O status de celebridade a favor da comunidade

Não é de hoje que o status de celebridade provoca a admiração de muitos. A possibilidade de ser admirado por milhões, ser reconhecido mundialmente e ter estabilidade financeira são atributos geralmente associados a celebridades. Porém, tal status também traz o dever e a responsabilidade. Principalmente em momentos de crise.

No Brasil temos belíssimos exemplos de celebridades que adotaram postura madura e responsável durante esse período tão difícil e sem precedentes trazidos pelo Covid-19. Exemplos de caridade, compaixão e prestatividade. Como tudo na vida, há também exemplos deploráveis. No esporte temos também bons e maus exemplos de profissionais durante esse período. Poderíamos dedicar o espaço de uma coluna toda só para falarmos dos bons exemplos que temos no Brasil. Histórias realmente inspiradoras. Porém, nossa coluna serve o propósito de informar o que acontece na Europa, principalmente no Reino Unido.

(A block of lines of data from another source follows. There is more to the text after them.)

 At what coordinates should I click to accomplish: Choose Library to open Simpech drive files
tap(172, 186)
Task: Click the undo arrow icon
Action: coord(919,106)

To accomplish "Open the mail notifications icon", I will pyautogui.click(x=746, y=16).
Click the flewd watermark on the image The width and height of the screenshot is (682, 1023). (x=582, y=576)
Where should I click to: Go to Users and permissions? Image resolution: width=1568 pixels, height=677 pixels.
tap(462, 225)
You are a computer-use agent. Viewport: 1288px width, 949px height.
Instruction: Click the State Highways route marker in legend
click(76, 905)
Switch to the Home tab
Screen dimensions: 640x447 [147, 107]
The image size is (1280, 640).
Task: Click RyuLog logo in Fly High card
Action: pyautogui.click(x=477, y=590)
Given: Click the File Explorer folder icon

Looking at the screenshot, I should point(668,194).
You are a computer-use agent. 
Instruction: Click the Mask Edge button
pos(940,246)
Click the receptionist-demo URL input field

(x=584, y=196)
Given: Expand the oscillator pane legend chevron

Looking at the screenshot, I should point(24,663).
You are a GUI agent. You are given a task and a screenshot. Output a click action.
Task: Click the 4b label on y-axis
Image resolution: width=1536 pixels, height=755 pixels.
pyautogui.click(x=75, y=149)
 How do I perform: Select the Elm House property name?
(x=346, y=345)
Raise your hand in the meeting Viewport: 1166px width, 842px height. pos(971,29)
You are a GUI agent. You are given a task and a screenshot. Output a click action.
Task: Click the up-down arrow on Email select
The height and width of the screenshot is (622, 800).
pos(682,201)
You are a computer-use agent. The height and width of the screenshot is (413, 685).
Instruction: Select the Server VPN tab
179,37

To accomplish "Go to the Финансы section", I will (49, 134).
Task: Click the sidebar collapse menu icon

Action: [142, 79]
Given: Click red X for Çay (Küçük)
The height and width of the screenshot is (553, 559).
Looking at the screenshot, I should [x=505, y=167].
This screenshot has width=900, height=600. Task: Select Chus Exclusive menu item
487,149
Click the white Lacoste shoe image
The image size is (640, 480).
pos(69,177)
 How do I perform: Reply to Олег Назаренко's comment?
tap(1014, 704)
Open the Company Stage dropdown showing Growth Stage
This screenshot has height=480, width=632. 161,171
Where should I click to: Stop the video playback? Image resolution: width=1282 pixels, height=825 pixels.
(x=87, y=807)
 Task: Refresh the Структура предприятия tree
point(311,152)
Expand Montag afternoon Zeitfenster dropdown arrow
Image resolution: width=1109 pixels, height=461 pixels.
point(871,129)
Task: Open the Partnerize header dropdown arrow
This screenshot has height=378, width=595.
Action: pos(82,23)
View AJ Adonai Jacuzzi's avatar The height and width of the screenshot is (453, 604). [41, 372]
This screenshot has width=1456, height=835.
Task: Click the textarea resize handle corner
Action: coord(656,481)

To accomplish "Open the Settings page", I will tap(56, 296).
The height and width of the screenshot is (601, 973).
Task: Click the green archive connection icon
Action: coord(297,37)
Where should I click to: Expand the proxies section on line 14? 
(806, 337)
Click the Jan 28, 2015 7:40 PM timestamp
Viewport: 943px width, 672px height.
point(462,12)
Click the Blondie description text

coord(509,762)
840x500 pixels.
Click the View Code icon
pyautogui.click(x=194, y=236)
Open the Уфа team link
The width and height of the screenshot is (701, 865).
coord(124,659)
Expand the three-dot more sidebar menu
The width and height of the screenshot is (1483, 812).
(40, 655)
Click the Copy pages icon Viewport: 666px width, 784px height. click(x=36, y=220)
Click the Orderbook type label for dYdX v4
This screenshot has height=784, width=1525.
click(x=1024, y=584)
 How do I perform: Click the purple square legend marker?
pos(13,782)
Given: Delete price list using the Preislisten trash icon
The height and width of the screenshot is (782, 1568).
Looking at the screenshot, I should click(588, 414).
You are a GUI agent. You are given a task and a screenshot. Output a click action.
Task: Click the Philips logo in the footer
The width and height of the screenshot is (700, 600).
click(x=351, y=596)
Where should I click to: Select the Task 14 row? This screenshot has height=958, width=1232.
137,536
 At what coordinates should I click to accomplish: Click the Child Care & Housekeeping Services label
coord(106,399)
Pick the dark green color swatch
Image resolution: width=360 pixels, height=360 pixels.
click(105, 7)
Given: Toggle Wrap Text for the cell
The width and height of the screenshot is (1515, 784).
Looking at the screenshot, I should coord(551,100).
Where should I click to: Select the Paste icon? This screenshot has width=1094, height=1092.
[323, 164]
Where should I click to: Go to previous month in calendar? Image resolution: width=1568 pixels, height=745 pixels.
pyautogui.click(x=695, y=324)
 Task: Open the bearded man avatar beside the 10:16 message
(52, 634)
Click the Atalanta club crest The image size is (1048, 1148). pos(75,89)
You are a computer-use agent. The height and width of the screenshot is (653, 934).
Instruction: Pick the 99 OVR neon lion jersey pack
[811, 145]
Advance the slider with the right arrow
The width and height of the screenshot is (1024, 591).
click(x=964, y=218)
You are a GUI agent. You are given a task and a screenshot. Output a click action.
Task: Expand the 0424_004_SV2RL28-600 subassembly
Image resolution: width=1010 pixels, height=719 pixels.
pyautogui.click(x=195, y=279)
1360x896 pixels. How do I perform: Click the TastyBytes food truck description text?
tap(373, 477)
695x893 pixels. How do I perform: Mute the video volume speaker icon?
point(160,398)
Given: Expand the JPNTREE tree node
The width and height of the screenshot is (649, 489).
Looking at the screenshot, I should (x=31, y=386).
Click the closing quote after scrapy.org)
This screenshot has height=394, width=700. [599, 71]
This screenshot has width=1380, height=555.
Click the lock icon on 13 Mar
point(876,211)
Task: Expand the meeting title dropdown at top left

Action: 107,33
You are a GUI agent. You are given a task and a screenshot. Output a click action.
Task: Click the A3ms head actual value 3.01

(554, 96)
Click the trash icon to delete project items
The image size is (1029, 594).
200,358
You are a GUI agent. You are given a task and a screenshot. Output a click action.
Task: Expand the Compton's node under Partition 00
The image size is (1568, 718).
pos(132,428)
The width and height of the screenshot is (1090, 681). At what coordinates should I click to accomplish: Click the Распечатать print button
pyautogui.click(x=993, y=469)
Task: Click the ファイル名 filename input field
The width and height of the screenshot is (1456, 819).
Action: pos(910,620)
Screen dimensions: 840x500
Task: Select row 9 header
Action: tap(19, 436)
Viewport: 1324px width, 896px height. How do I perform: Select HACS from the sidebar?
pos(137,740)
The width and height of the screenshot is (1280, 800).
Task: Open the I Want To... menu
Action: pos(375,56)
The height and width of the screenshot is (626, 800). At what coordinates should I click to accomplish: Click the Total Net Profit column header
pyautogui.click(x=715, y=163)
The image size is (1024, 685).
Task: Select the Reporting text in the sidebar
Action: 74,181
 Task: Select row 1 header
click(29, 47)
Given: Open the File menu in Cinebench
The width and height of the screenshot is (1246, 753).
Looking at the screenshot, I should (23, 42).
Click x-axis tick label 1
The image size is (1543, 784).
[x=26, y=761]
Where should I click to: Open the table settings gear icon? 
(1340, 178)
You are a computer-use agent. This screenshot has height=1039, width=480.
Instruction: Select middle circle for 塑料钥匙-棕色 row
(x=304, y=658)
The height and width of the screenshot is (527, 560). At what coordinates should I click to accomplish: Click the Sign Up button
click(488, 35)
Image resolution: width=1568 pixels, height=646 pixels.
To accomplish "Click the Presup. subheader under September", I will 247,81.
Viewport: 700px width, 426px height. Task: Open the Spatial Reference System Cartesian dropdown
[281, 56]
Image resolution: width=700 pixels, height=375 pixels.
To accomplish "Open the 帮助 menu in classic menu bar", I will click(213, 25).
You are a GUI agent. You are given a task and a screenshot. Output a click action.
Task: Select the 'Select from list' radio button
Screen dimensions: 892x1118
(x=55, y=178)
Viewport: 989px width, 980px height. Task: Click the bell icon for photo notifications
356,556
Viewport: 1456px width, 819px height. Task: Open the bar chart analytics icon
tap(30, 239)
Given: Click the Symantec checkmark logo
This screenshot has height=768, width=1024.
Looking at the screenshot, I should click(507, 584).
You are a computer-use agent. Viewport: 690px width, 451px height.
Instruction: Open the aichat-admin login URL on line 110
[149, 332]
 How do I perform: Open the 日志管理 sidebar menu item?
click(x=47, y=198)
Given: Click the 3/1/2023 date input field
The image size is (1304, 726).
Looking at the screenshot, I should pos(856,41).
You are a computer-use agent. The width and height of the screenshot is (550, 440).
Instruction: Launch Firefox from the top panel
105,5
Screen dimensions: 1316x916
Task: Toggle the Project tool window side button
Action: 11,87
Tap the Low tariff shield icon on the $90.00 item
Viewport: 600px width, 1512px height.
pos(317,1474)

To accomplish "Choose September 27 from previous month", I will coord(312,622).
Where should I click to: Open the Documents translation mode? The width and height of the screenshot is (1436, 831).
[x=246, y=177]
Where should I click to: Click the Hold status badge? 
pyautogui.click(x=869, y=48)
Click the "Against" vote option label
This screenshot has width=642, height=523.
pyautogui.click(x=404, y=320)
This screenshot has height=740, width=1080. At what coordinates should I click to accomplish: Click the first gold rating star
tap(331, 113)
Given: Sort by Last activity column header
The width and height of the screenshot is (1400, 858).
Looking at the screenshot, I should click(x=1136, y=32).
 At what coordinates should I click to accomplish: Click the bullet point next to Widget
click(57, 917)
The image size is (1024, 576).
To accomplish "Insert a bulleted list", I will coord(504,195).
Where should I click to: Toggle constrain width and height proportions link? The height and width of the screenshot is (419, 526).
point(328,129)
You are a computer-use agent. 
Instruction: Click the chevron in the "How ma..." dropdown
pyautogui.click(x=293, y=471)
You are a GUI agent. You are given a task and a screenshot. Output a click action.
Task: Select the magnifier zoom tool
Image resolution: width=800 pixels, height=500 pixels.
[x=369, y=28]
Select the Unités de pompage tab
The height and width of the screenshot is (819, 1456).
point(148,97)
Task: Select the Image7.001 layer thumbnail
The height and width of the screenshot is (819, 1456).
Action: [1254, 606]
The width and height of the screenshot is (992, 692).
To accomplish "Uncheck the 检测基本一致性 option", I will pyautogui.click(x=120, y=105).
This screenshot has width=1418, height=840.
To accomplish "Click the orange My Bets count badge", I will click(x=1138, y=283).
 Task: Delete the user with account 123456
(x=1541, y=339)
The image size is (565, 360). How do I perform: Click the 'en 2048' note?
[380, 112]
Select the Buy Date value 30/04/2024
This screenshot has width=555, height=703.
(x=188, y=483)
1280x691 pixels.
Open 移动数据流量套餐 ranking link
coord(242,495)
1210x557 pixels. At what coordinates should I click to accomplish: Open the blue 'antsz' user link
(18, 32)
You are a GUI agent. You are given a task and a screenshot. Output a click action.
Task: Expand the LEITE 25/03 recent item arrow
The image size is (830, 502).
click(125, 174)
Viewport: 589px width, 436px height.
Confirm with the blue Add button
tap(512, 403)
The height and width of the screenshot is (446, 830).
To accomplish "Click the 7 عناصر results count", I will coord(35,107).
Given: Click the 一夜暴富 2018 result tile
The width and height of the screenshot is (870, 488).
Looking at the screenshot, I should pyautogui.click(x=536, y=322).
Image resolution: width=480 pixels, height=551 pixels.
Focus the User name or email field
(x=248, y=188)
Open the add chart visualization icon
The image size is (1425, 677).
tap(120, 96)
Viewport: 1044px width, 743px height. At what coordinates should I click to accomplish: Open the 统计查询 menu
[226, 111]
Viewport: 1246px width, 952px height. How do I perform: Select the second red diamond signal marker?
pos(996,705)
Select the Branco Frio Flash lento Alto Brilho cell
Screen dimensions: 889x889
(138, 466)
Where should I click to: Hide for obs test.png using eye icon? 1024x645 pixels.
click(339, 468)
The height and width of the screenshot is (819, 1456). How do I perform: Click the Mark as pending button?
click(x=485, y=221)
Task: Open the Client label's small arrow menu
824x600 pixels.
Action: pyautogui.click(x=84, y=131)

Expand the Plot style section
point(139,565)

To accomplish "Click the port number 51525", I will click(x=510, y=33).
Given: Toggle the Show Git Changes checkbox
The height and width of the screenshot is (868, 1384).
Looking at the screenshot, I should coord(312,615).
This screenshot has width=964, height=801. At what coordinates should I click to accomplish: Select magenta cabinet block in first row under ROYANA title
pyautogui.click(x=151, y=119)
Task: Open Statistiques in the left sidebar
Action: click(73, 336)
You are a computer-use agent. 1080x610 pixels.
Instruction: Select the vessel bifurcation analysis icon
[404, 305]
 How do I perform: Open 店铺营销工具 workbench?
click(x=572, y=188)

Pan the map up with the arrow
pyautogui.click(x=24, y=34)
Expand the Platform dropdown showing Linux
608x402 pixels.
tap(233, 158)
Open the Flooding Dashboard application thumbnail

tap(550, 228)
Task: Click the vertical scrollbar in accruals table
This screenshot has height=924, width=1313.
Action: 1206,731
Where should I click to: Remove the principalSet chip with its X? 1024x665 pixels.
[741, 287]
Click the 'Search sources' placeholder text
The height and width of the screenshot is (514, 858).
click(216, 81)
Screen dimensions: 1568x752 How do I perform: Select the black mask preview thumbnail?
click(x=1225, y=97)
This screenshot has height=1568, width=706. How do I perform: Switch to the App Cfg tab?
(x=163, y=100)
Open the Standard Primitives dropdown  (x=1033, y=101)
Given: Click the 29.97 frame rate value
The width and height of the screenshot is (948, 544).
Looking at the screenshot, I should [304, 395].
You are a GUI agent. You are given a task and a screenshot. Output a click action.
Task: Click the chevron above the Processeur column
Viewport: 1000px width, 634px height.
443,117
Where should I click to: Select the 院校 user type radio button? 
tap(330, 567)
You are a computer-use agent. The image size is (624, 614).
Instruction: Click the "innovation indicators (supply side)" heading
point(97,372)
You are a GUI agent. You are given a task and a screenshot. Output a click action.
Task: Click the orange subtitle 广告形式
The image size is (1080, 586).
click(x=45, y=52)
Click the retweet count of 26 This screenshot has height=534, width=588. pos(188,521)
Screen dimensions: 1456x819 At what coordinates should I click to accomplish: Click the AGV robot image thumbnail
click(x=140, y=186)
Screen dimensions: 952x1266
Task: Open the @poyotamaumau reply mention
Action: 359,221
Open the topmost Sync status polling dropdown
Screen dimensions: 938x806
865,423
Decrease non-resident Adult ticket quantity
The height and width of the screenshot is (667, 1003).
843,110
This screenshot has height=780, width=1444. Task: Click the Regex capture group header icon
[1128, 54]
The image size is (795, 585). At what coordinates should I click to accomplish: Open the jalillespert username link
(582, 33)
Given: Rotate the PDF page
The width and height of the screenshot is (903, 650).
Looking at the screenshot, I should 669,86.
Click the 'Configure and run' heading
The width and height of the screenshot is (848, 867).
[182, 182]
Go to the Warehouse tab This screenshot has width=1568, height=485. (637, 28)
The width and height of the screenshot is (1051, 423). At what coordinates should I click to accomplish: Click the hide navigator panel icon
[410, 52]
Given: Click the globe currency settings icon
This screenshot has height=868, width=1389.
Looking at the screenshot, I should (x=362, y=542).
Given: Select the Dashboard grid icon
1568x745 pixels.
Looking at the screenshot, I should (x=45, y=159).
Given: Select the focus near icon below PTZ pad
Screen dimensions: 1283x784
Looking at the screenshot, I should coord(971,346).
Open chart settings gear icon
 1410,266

Assim, não poderíamos deixar de escrever sobre Marcus Rashford esta semana. O jogador do Manchester United (e da seleção inglesa), de 22 anos de idade, é o nome estampado em todos os jornais como um verdadeiro herói. Sua campanha contra pobreza na Inglaterra persuadiu o governo britânico a mudar a política sobre merenda escolar durante as férias de verão deste ano. Sua campanha bem sucedida assegurou que cerca de mais de um milhão de crianças na Inglaterra poderão requerer merenda escolar mesmo durante as férias de verão. Modesto, ele disse à BBC que sua campanha auxiliou em assegurar comida para crianças por mais seis semanas até que possam “descobrir o que fazer na sequência”.

Quando o lockdown aconteceu, a política do governo britânico foi de fornecer ticket de alimentação, em substituição a merenda escolar, para famílias pobres durante o período de lockdown, porém limitado ao calendário escolar. Assim, não fosse a campanha de Rashford, milhares de famílias e crianças não teriam opção durante as férias.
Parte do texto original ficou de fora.